Endo Pharmaceuticals, a subsidiary of Endo International and BioDelivery Sciences International, Inc announced that the US Food and Drug Administration (FDA) has accepted the New Drug Application (NDA) for the companies' BELBUCA (buprenorphine HCl) buccal film under development for the management of pain severe enough to require daily, around-the-clock, long-term opioid treatment and for which alternative treatment options are inadequate.  FDA has indicated a standard review designation for the NDA and therefore the action date is expected 10 months from the NDA submission (October 2015).

Additionally, the FDA recently accepted BELBUCA as the proprietary name for (buprenorphine HCl) buccal film.

"Today's NDA acceptance represents an important step forward in our commitment to bringing to patients new therapeutic options for the treatment of chronic pain. We believe that BELBUCA is a significant advancement in pain care, and an important extension to Endo's portfolio of products," said Rajiv De Silva, President and CEO of Endo. "We look forward to working closely with the FDA and with our partner, BDSI, during this review period."

Buprenorphine is a Schedule III controlled substance, meaning that it has been designated as having lower abuse potential than Schedule II drugs, a category which includes most opioid analgesics. Buprenorphine is a mu-opioid receptor partial agonist and a potent analgesic with a relatively long duration of action. BELBUCA is being developed and will be commercialised through a worldwide licence and development agreement between Endo Pharmaceuticals and BDSI.

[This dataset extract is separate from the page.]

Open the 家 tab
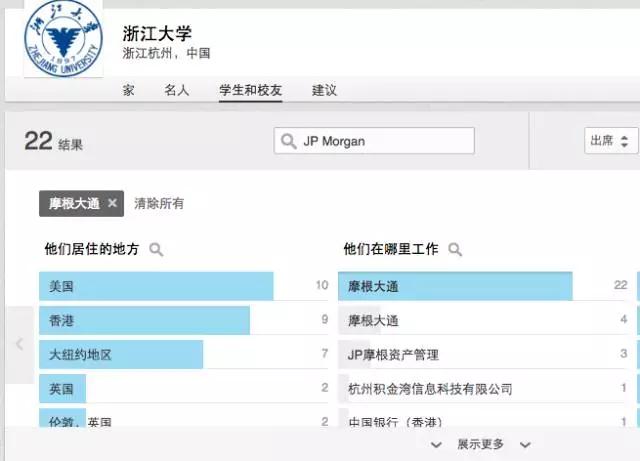Viewport: 640px width, 461px height. pyautogui.click(x=129, y=90)
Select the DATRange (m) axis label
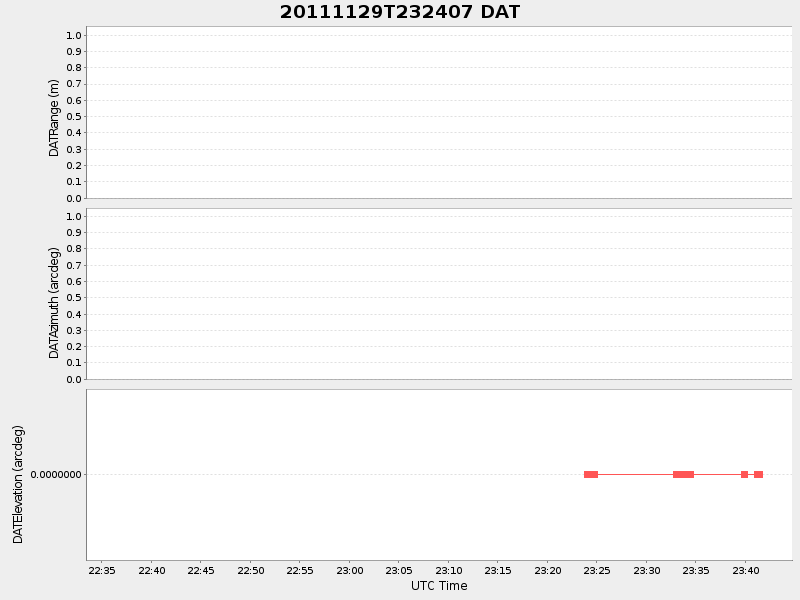This screenshot has width=800, height=600. pos(55,117)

"The FDA's acceptance of our BELBUCA NDA is a significant milestone for BDSI and in our partnership with Endo," said Dr. Mark A. Sirgo, President and CEO of BDSI. "We believe that BELBUCA can offer those suffering with chronic pain with a novel treatment approach. We look forward to continuing our work with Endo, and making this therapy available to patients who need it."  

Two pivotal Phase 3 studies were conducted to demonstrate the safety and efficacy of BELBUCA. The studies were double-blind randomized, placebo-controlled, enriched-enrollment studies in patients with chronic lower back pain. One study (BUP-307) was conducted in opioid experienced subjects, and the second study (BUP-308) was conducted in subjects naïve to opioid therapy. Both studies met the primary efficacy endpoint of change from baseline to week 12 of mean daily pain intensity score from placebo (BUP- 307; p <.00001; BUP – 308; p= .001). BELBUCA was generally well-tolerated, demonstrating a low incidence of typical opioid like side effects.